The EU ETS works on the 'cap and trade' principle. Companies receive or buy emission allowances within the cap and they are allowed to trade them with one another. The total number of allowances is limited, which ensures that they have a value. If a company emits more in a year than its allowances, then heavy fines can be imposed. The fine is 100 euros per excess tonne, but the company still needs to surrender EUAs for the uncovered emissions in the subsequent year - so the 100 EUR fine does not present a ceiling price for EUAs. Companies that do not use their allowances can "bank" them to cover future needs or sell them to other companies.
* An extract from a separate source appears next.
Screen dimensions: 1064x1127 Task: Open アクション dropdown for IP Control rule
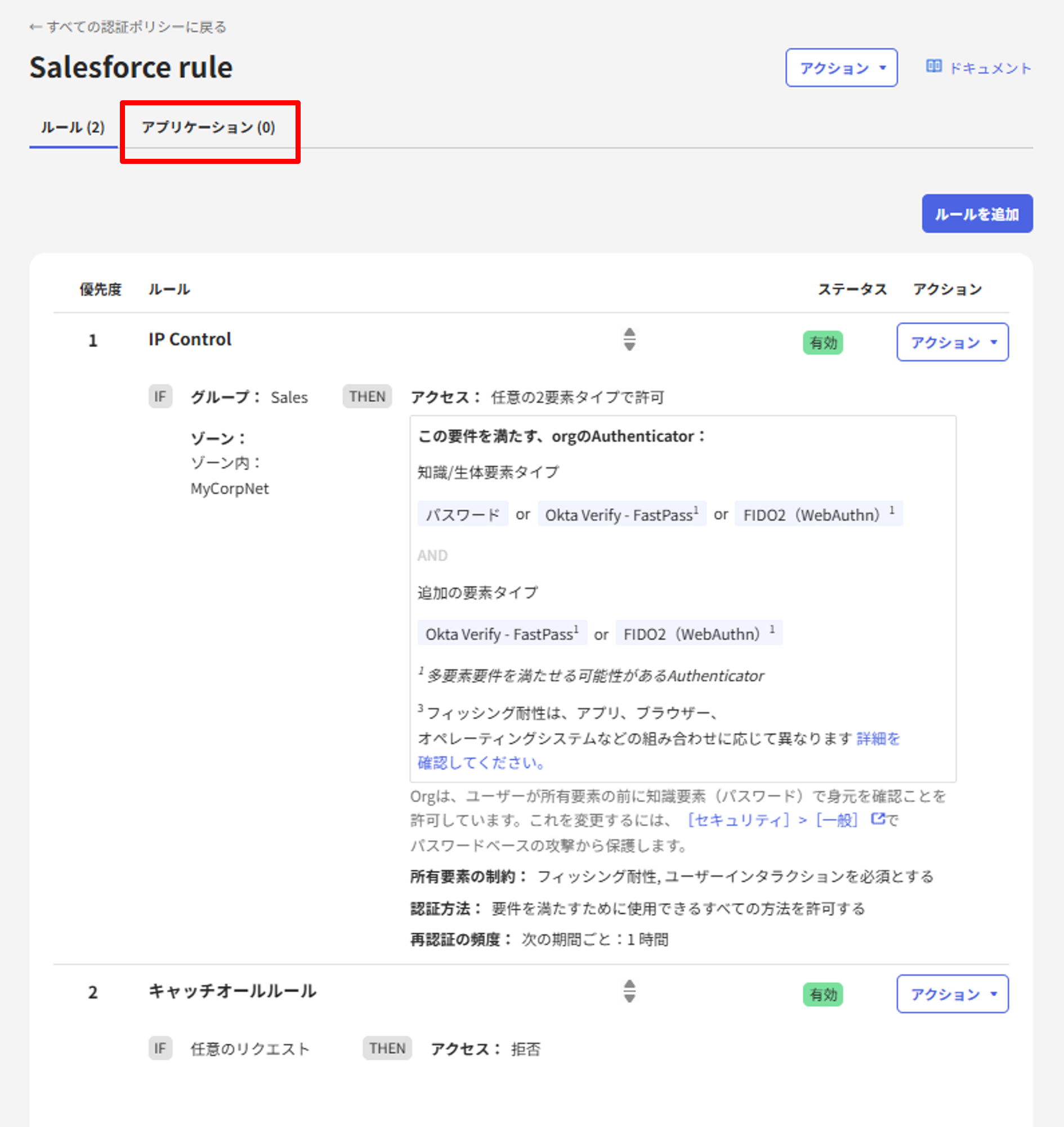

Free allocation of Allowances
Free allocation of allowances decreases each year. Over the 2013 to 2020 trading period 43% of allowances were available for free allocation; and the manufacturing industry received 80% of its allowances for free at the beginning of that trading period which decreased gradually to 30% in 2020. On the other hand, power generators in principle do not receive any free allowance but have to buy them (except in some member states like Poland, Bulgaria, Hungary, Lithuania, etc.).

Auctioning of allowances
The default method of allocating allowances, which were not allocated for free within the EU emissions trading system (EU ETS) is auctioning. This is the most transparent allocation method, as it shows that polluters should pay and how much. The auctioning is governed by the EU ETS Auctioning Regulation, which ensures that it is conducted in an open, transparent, harmonized, and non-discriminatory manner. Currently, there are two auctioning platforms:

 European Energy Exchange (EEX), in Leipzig, is the common auction platform for the large majority of countries participating in the EU ETS and also conducts emissions auctions for Poland during the transitional period. EEX also published the volumes that will be auctioned in 2020.
 ICE Futures Europe (ICE), which acts as the United Kingdom's platform and is located in London. The first EUAA auction on ICE took place in September 2014.
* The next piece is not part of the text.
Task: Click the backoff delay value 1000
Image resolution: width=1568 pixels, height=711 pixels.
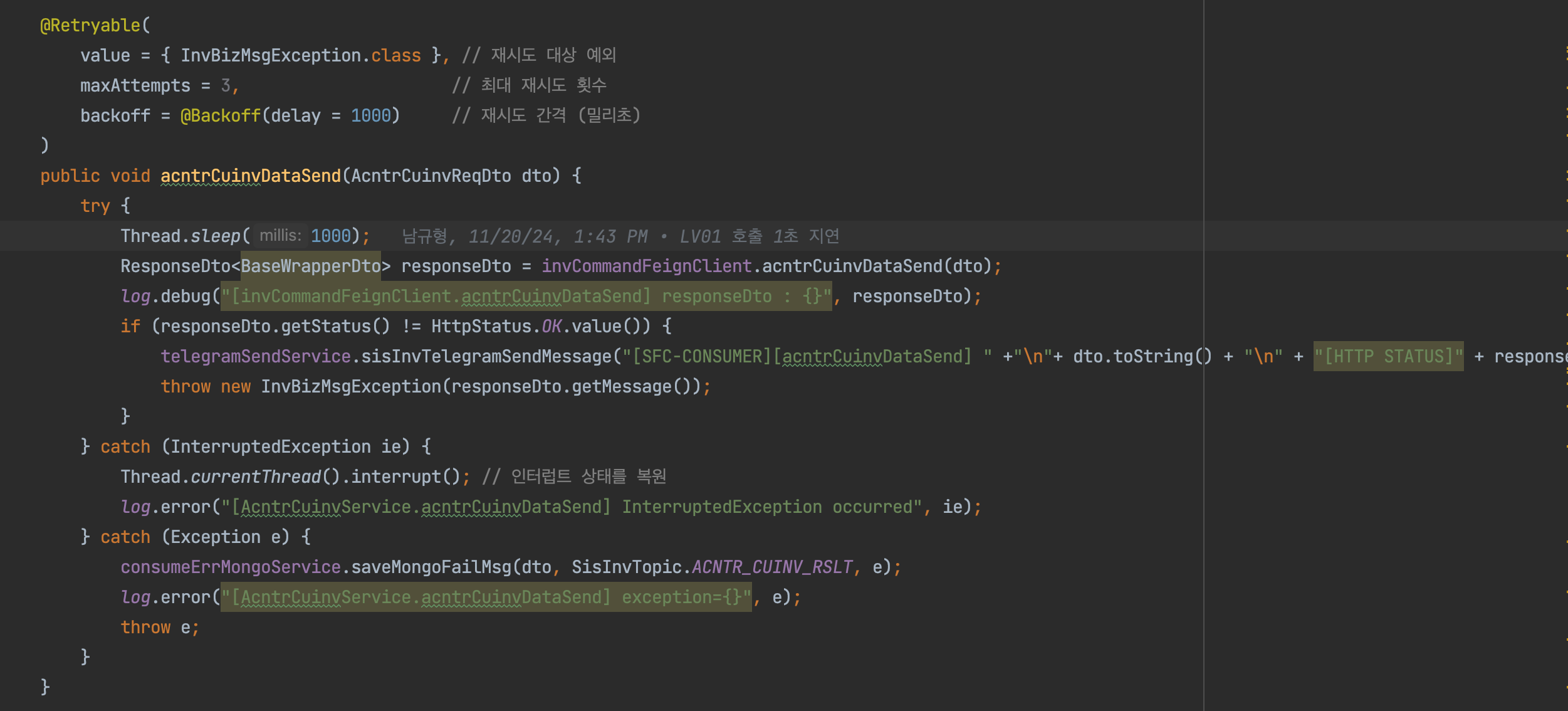Action: click(x=370, y=115)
Auctioning share is increasing from 2013 to 2020. In 2013, over 40% of allowances were auctioned and it is estimated that 57% of the allowances will be auctioned during 2013–2020. The volume of free allowances decreases faster than the cap. what causes more allowances being auctioned. EU ETS Directive foresees that the share of allowances to be auctioned will remain the same after 2020. EU leaders decided in October 2014 that free allocation shall not expire, but the share of allowances being auctioned will not reduce during the next decade.

Allocation of allowances in phases

Auctioned allowances in 2013-2020

Price volatility

The price of carbon is a result of supply and demand and can sometimes be volatile. The demand is linked to emissions in the EU countries, and can vary depending on factors such as temperature (increased heating demand), economic activity, and the amount of renewable energy produced from wind and solar. New investments in lowering emissions is also a factor. In 2020, the EUA prices may be also influenced by Brexit.